◆ **WHAT THE EXERCISE ASKS**
Note every line in the entries that contains the string "августа", and copy it.
[[ RECORDS SUPPLIED, beginning ]]
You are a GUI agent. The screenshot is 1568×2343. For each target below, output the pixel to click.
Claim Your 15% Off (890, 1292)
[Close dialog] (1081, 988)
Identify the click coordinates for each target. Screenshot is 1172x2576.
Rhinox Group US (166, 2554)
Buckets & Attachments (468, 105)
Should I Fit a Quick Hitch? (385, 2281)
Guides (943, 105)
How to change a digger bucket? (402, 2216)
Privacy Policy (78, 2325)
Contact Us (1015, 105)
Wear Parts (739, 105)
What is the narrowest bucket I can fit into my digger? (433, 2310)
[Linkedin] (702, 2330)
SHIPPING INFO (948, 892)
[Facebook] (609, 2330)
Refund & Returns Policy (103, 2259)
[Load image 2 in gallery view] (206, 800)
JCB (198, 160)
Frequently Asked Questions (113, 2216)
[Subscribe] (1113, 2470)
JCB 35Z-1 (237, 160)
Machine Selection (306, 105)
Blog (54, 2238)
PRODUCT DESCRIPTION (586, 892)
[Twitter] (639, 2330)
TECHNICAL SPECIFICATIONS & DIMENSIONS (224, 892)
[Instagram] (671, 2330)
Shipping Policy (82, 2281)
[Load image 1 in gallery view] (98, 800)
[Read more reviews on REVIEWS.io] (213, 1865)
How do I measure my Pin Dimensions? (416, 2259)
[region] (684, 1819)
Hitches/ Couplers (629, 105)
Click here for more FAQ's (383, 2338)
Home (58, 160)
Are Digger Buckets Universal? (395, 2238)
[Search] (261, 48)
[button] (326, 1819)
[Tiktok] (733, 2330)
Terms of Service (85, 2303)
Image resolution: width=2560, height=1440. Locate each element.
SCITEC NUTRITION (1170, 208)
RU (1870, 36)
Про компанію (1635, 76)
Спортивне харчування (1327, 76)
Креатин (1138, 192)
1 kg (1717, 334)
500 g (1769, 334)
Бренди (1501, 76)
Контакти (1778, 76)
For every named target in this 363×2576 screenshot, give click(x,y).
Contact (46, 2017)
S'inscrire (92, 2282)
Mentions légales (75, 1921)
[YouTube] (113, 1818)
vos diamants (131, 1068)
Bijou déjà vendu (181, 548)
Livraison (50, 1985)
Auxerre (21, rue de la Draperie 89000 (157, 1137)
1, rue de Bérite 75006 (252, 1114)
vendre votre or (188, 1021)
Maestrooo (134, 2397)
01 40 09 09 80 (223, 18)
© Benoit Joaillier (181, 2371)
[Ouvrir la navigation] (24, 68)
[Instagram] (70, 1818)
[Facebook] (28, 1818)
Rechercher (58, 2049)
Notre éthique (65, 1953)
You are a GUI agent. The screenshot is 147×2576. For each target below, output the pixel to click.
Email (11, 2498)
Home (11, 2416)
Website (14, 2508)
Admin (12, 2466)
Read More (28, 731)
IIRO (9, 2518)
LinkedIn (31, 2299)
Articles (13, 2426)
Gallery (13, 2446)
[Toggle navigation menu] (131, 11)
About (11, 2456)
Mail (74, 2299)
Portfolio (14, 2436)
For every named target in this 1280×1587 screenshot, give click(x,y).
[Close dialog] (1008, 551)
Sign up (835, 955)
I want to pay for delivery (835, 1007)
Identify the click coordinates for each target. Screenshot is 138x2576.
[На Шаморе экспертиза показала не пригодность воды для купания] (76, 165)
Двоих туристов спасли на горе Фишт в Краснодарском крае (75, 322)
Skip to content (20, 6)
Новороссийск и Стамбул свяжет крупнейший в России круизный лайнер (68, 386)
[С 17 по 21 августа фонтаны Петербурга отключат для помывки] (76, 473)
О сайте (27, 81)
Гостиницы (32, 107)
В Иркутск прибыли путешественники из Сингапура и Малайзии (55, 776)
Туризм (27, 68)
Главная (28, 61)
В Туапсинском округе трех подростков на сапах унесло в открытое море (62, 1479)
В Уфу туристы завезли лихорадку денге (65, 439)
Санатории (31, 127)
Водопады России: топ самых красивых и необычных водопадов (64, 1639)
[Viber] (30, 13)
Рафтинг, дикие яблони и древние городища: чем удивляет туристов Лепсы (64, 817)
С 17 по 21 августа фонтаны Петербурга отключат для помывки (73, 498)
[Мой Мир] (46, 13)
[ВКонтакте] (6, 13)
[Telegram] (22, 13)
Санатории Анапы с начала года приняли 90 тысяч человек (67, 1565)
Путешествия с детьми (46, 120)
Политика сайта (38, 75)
[[ RECORDS SUPPLIED, end ]]
◆ **RESPONSE AREA**
[С 17 по 21 августа фонтаны Петербурга отключат для помывки] (76, 473)
С 17 по 21 августа фонтаны Петербурга отключат для помывки (73, 498)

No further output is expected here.